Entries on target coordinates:

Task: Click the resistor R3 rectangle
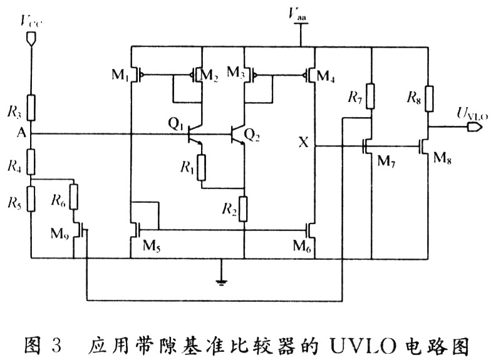(31, 108)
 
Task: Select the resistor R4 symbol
(31, 162)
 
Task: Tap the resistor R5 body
(31, 198)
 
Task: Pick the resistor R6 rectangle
(73, 197)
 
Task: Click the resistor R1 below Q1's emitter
(202, 168)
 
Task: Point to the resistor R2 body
(243, 208)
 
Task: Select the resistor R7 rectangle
(371, 96)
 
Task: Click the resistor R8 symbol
(428, 98)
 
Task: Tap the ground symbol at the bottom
(221, 282)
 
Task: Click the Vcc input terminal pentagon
(31, 38)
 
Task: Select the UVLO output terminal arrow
(475, 127)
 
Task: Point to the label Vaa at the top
(297, 14)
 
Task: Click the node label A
(21, 133)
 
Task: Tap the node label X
(303, 143)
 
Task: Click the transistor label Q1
(175, 124)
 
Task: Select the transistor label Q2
(252, 135)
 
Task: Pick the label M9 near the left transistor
(59, 234)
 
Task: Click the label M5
(152, 246)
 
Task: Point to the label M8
(442, 157)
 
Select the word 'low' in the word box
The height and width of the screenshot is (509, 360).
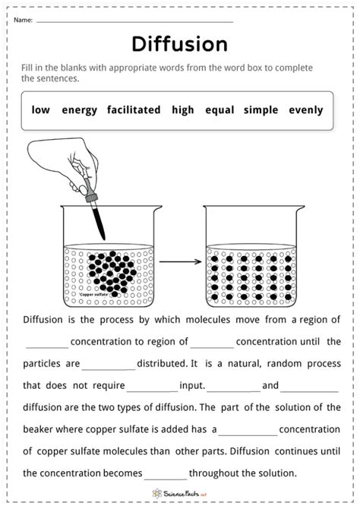coord(41,110)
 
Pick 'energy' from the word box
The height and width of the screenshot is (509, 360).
coord(80,110)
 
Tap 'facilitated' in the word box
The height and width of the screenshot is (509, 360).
coord(134,110)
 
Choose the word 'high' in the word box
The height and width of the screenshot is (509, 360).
coord(183,110)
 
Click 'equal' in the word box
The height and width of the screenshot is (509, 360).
coord(219,110)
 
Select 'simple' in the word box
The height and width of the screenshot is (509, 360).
coord(261,110)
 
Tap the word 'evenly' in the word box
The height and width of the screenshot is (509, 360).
coord(305,110)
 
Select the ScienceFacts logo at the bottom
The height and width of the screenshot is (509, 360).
coord(180,493)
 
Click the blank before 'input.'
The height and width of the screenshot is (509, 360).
coord(152,386)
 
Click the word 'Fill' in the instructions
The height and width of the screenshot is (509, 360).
coord(30,68)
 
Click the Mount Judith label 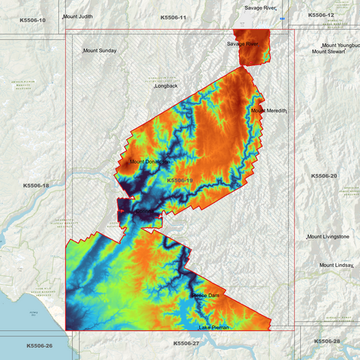[x=78, y=16]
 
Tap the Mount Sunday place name [x=100, y=51]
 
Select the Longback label [x=166, y=86]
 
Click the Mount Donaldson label [x=149, y=162]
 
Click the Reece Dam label [x=205, y=296]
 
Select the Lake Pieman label [x=214, y=328]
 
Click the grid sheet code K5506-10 [x=33, y=20]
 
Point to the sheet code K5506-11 [x=173, y=17]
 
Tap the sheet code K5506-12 [x=321, y=14]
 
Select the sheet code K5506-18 [x=36, y=185]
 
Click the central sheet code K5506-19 [x=180, y=181]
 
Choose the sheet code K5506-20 [x=325, y=176]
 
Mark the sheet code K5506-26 [x=39, y=346]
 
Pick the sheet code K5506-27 [x=186, y=343]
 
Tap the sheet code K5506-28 [x=328, y=342]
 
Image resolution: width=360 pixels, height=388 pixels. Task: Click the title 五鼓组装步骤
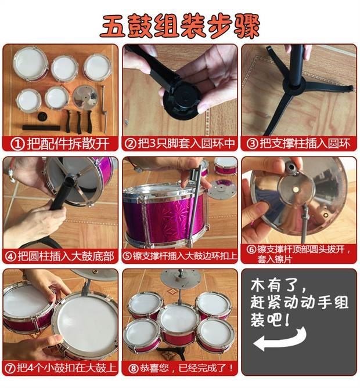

**What you will do:**
Rewrite the records from the line that has "Click the Mount Donaldson" through the last record, swapping "label" for "name" and keeping everything else the same. Leave out the pictures.

**The response:**
Click the Mount Donaldson name [x=149, y=162]
 
Click the Reece Dam name [x=205, y=296]
 
Select the Lake Pieman name [x=214, y=328]
 
Click the grid sheet code K5506-10 [x=33, y=20]
 
Point to the sheet code K5506-11 [x=173, y=17]
 
Tap the sheet code K5506-12 [x=321, y=14]
 
Select the sheet code K5506-18 [x=36, y=185]
 
Click the central sheet code K5506-19 [x=180, y=181]
 
Choose the sheet code K5506-20 [x=325, y=176]
 
Mark the sheet code K5506-26 [x=39, y=346]
 
Pick the sheet code K5506-27 [x=186, y=343]
 
Tap the sheet code K5506-28 [x=328, y=342]
 
Image resolution: width=360 pixels, height=388 pixels. Task: Click the title 五鼓组装步骤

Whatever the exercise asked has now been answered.